Had one on a rental Suburban. More of a hazard than a feature in daytime. After dark? Holy cow, I've got night vision!!!!

But I think we're going to get for more then 200 casualties p/a now that government motors in their wisdom has decided that its a good idea to subvert the clear instructions of TP-108-13:
"A lamp or lamps which illuminate the road to the rear of a vehicle and provide a
warning signal to pedestrians and other drivers when the vehicle is backing up or
is about to back up. "


They seem to think that means it's a great courtesy light to come on when you hit "lock" or unlock", on the remote, or when you have just put the car in "park" It took me about a dozen times of cautioning people in parking lots not to be so stupid as to walk directly behind a car that was signalling it was about to reverse, only to have them look at me with a confused expression because the car was unoccupied and not running, before I grokked this stupidity.

Jay G said...

For clarification:

I have *nothing* against back-up cameras. I wish the Earthf**ker had one, actually - it would make hooking up the camper a snap, and I could finally back ALL the way into a space rather than 5' from the car behind me, get out, check the distance, *then* all the way back in...

It's the concept that the government is going to *force* car makers to include this in every car, that they're using the power of the Federal government to correct what is fundamentally a human error issue.

And it's not going to do a damn thing, because people that don't check behind them when they back out aren't going to magically start paying attention to a camera. They're going to back out without looking at the camera rather than back out without looking at their mirrors.

In fact, I'll pose that it might actually make things *worse*, because people are going to get a false sense of security from the camera. "I don't need to look behind me, I have my back-up camera for that!" [thud]

And what happens when the inevitable occurs, and someone that's driven for years relying on hardware has to drive a car without a camera? Or the camera breaks, as hardware does?

JP in MT said...

I want one on my Dodge 2500, but the purpose is to be able to back up to my trailer without having to get in and out to get lined up.

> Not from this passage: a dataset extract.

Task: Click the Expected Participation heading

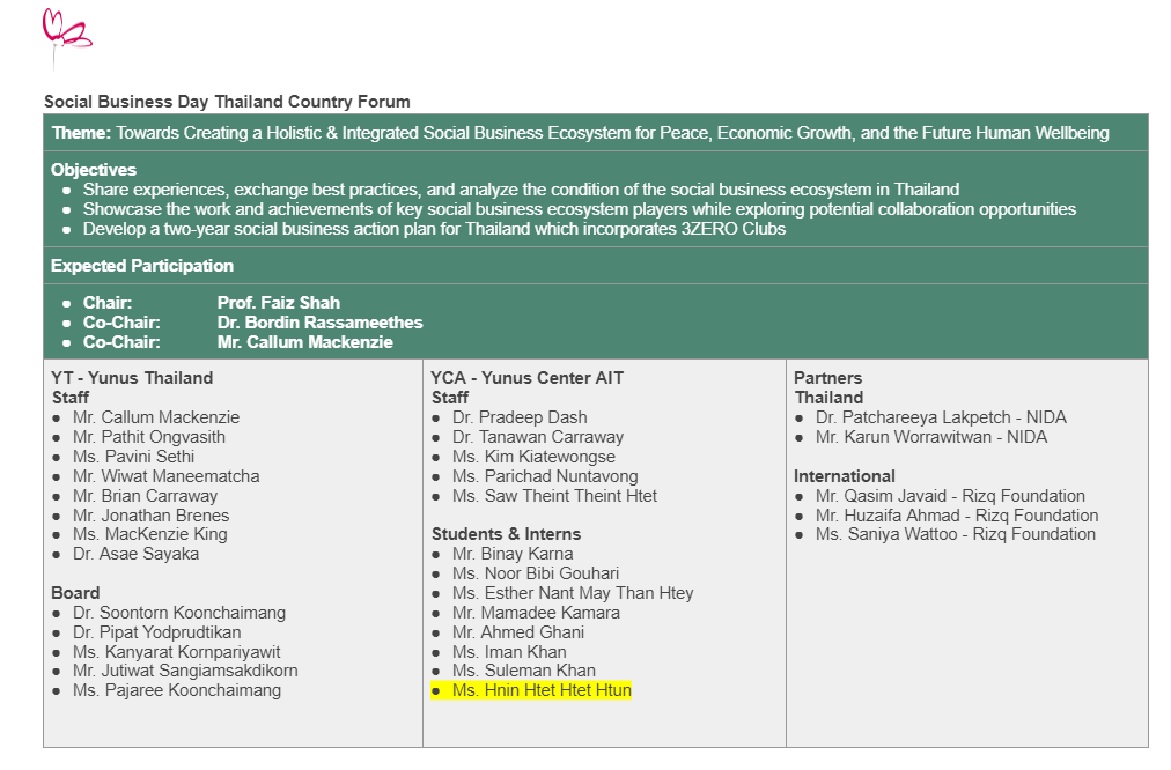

I wonder if these NTSB folks have been to our WalMArt? People walk out in front of moving (or about to move) vehicles like the car is supposed to see them and stop. Then they get pissed when you don't seem to recognize their right to walk and text while multi-thousand pound machines are moving around. I wonder if they just took the general stats and didn't break them down and find out how many people might have been uninjured if the driver had a camera?